After rebooting the host machine none of the GPUS are in that weird (prog-if ff) state. At that point the VMs start up fine with a GPU, until one of the GPUs go into that "(rev ff) (prog-if ff) state. At that point any time OS tries to schedule a new VM to be created it is trying to use the GPU that is "(rev ff) (prog-if)", since it is marked as available in the MySQL database. At that point no other VMs can be created with a VM.

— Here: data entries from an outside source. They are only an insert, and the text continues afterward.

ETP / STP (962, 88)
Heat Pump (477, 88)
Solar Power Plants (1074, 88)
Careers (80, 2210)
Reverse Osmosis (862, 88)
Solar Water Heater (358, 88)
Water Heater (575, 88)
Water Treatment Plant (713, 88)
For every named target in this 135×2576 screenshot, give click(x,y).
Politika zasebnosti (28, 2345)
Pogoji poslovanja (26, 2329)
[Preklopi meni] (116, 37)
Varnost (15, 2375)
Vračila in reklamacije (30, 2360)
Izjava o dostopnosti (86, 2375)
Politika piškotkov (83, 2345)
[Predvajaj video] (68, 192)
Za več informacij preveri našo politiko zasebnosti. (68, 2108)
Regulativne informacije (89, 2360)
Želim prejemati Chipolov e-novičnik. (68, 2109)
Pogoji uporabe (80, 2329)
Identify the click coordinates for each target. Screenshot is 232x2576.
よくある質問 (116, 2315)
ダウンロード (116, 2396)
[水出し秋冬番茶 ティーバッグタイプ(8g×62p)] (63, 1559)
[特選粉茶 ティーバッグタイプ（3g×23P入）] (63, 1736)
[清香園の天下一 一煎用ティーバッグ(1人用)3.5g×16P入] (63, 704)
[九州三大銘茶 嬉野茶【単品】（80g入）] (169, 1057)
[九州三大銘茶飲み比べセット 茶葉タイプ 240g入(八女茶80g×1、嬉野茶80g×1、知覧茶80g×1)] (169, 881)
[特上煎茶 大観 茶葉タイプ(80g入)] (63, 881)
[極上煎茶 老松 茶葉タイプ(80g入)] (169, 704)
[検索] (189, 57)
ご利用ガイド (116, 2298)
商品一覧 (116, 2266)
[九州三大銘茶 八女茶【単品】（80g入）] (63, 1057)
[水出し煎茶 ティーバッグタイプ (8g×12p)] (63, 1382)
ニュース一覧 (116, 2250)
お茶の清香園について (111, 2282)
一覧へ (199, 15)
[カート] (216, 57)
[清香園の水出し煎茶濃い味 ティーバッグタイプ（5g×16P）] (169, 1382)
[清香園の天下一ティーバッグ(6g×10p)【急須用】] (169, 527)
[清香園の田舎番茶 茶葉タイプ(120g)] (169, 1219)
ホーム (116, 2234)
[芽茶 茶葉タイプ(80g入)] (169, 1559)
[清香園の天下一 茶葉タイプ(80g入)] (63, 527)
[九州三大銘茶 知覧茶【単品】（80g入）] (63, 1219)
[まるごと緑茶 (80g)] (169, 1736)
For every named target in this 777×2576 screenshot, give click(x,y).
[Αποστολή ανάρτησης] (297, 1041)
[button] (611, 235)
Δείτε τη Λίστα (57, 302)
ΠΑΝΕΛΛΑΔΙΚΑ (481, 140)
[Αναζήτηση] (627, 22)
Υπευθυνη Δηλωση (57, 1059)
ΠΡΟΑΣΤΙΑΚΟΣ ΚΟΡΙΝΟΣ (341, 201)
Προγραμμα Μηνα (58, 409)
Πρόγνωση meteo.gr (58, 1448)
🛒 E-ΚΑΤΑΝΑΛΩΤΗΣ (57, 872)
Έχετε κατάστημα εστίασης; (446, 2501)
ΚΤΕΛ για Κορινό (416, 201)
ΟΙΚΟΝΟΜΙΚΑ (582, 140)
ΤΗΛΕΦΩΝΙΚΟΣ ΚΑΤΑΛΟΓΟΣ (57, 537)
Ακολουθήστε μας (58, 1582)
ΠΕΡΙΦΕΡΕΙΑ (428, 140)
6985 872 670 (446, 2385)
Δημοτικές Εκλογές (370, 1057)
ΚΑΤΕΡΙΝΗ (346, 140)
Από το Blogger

Whatever is causing the GPUs to go into the (rev ff) (prog-if ff) state I'm not sure. All I am doing is creating the VM, seeing if it launches successfully, logging into it, making sure the VM has a GPU associated with the VM and then deleting it from OS.

I'm using the CentOS7 image to test with from here. http://docs.openstack.org/image-guide/obtain-images.html

I'm going to try to debug this issue some more to see if I can narrow down the cause of the cards going into that odd state.